● EXERCISE
Without changing a single word, set down all of the records.
#### GIVEN INFORMATION ####
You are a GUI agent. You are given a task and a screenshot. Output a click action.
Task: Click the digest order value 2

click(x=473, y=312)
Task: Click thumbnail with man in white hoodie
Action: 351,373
####
● SOLUTION BELOW
You are a GUI agent. You are given a task and a screenshot. Output a click action.
Task: Click the digest order value 2

click(x=473, y=312)
Task: Click thumbnail with man in white hoodie
Action: 351,373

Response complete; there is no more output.